A cache of locally-mined gold bullion so large that only a fraction could be transported on the first trip away from the mines. Five or more millions dollars reported, in old prices.
In the late 1700’s, a party of Frenchmen ventured deep into the Colorado wilds long before any roads had penetrated the area, and managed to find a rich Gold zone to mine. The large party successfully extracted a great deal of Gold, but started to suffer serious attrition as disease, lack of resources, accidents, and conflicts with increasingly hostile Native peoples took their toll. With diminished numbers, the few remaining prospectors cached the bulk of their Gold, supposedly in three main spots marked by well-made signs. After securing their riches, they started the arduous and risky trek to French-controlled territory with the added jeopardy of having to avoid the Spanish authorities. Even more tragedy befell the remaining adventurers and a man named Ledeoux is one of only two indicated to have survived. Several expeditions are said to have sought the caches, using a map passed down through the generations as a guide, but none are reported to have yet succeeded, including more modern efforts. A false grave, shadow signs, and symbology incorporating the fleur de lis are all mentioned, but the best that any search is reported to have found is an old hidden shaft that turned out to be empty.

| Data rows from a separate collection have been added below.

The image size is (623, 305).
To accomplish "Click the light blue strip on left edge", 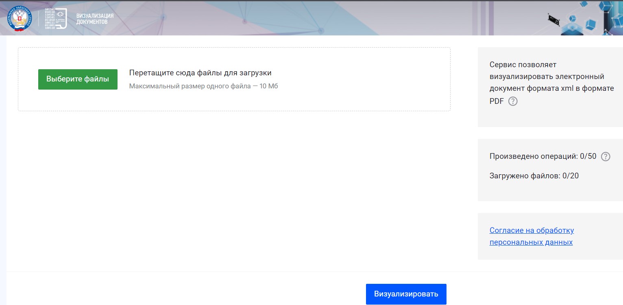I will (3, 163).
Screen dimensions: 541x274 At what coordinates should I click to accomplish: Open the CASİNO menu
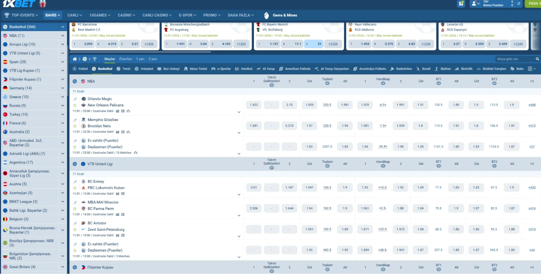[126, 15]
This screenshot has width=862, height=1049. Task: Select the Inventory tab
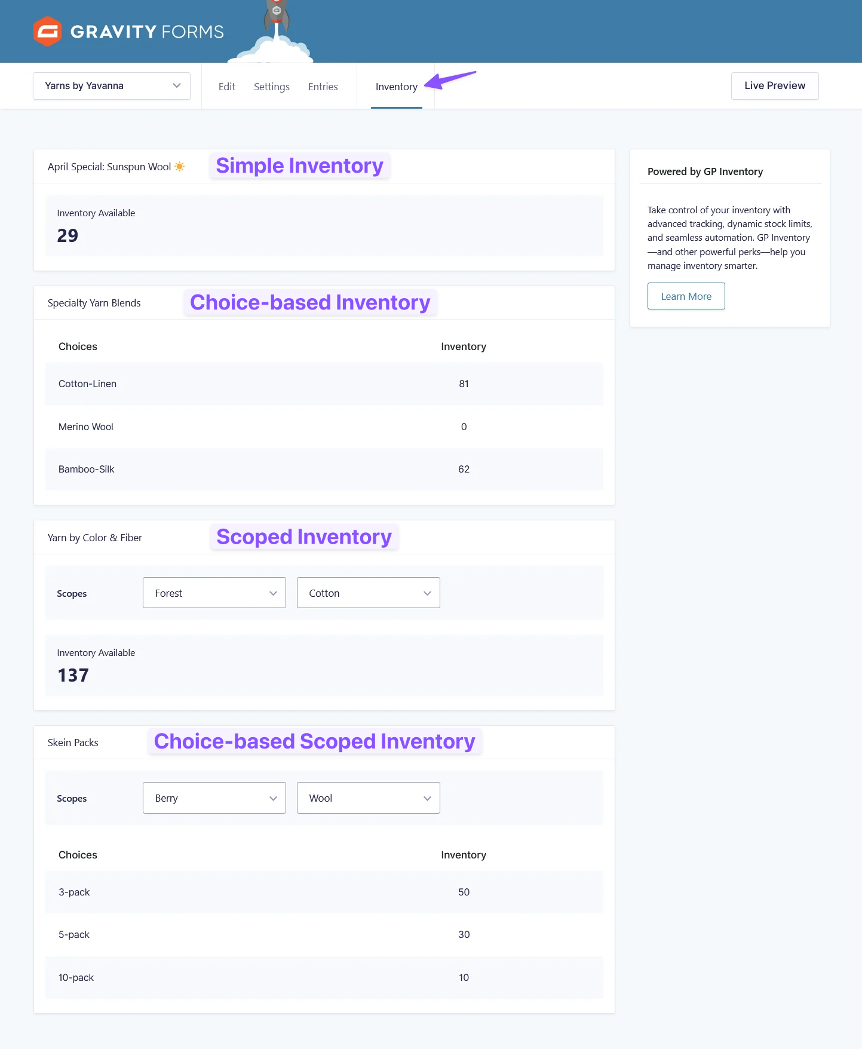point(396,87)
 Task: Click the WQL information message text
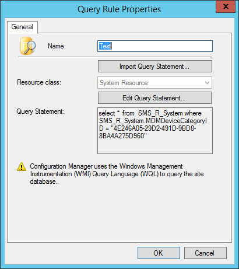117,174
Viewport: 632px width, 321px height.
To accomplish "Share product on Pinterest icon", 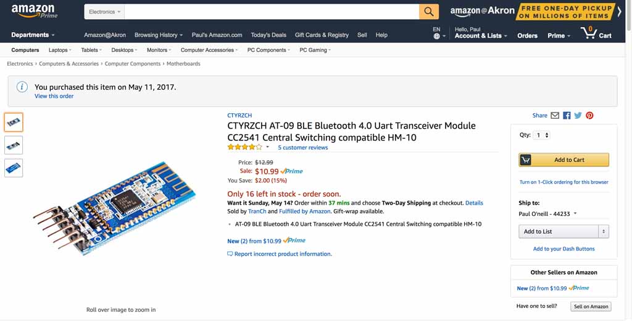I will coord(589,116).
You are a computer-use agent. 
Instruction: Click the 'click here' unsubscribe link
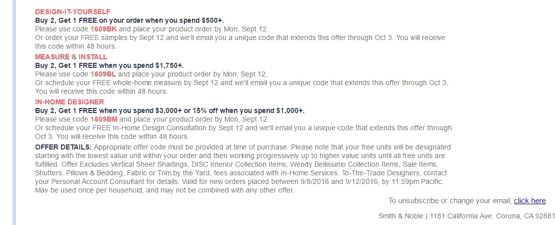(x=530, y=201)
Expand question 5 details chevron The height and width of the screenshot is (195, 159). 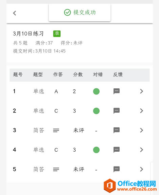[x=142, y=169]
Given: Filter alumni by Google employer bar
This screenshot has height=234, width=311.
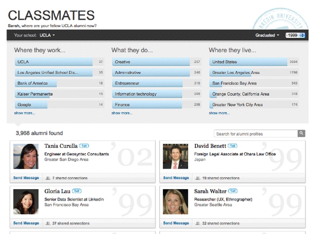Looking at the screenshot, I should tap(59, 105).
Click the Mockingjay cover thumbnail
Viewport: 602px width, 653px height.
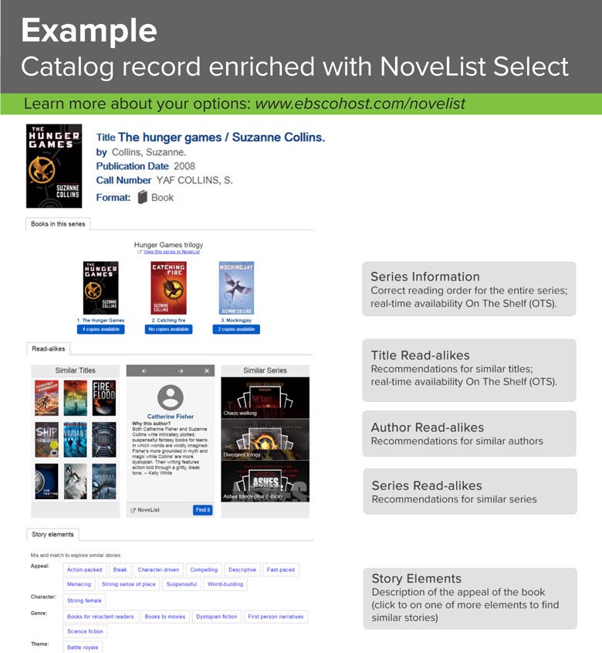tap(236, 287)
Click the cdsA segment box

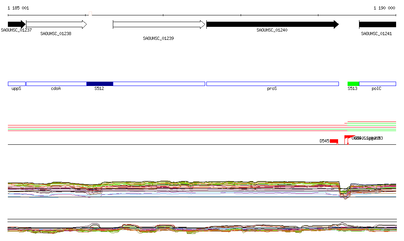pos(56,84)
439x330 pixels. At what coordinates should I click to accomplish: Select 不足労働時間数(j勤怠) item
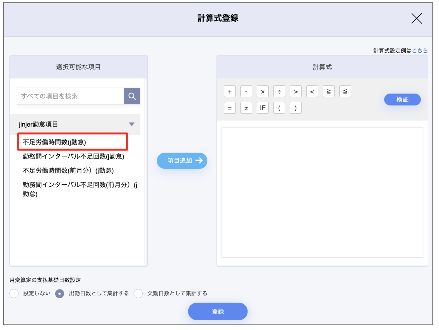[55, 142]
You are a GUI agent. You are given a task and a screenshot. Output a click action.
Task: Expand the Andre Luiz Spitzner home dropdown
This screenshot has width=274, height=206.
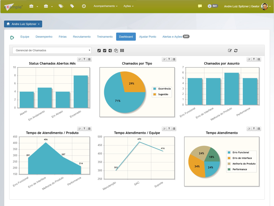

Dates and numbers of members in the original, pre-departure, and final parties from several different references are:
Western Treasures Lost and Found: 1790, two made it back.
Lost Mines and Buried Treasures: 1790, 300 men, less than 15 started the return, two made it back.
Southwestern Ghost Town Atlas: 1780.
Colorado’s Lost Gold Mines and Buried Treasure: 1790, 300 men, 17 started the trip back, two made it back.
Lost Mines and Treasures of the Southwest: 1770’s, 300 men, only Ledoux made it back.
A large mining effort that produced 5+ million in Gold (old value) would leave significant signs, and such a rich strike as reported would have real geological indications that can be identified. Any old artifacts should verify the presence of an old camp, and all old mines had the camp near them due to the difficulty of transportation in pre-1900 workings. Camps are usually downhill from workings. Also, since the story indicated refinement of the Gold, arrastres and smelter slag are other good indicators. As to the cache spots themselves, destroyed markings (as indicated in some stories) actually leave a trace all their own if the destruction involves large rocks or outcrops. Since the Frenchmen were likely hiding their operations in the then-Spanish controlled territory, trail markings and other signs would be kept to a minimum, natural features would be preferred landmarks, and camps and workings would be situated in locations out of sight from surrounding terrain.